#### What you have to do:
Could you copy word for word only the lines between the one containing "Click the Numbers bar chart icon" and the end of the listing below, both included, and leave out the pictures?

#### Supplied material:
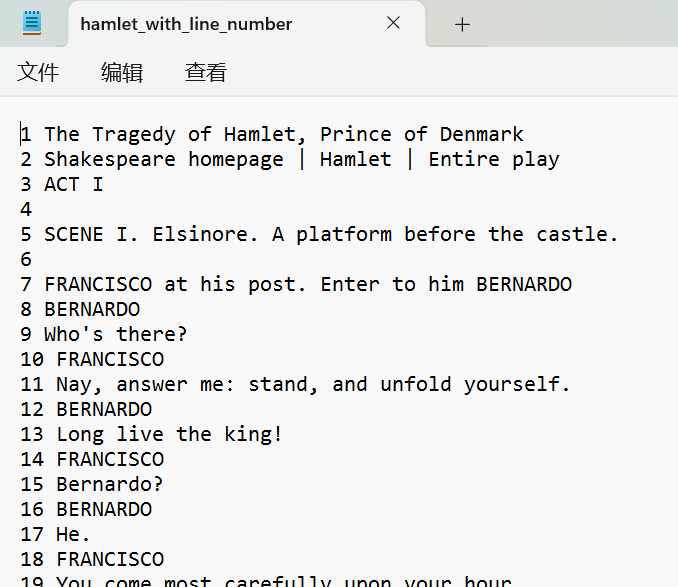The height and width of the screenshot is (587, 678).
Task: Click the 'Long live the king!' line
Action: click(x=168, y=434)

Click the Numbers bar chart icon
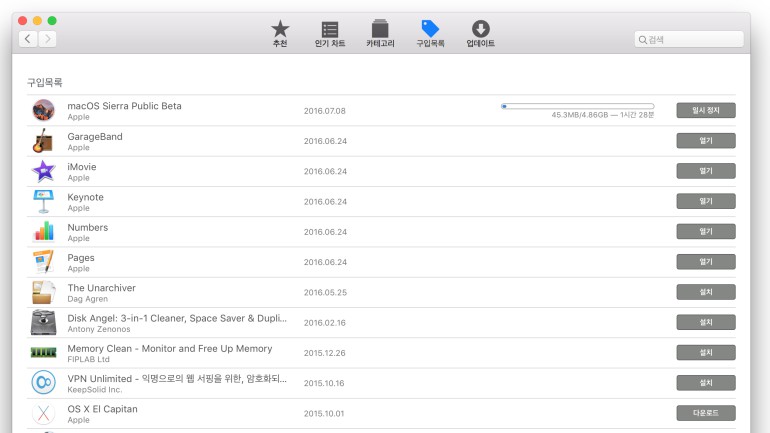point(43,232)
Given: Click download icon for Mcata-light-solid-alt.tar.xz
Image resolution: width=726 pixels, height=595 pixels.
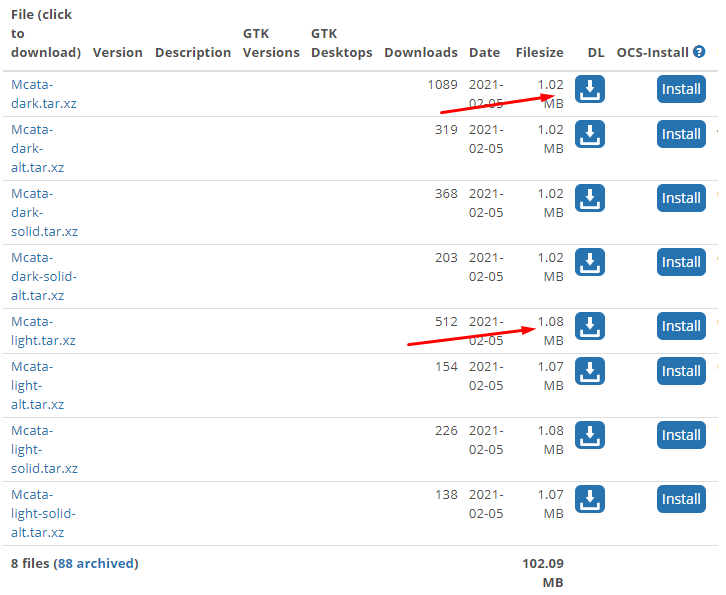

#### Your solution:
Click the Numbers bar chart icon
point(43,232)
Given: Click download icon for Mcata-light-solid-alt.tar.xz
Image resolution: width=726 pixels, height=595 pixels.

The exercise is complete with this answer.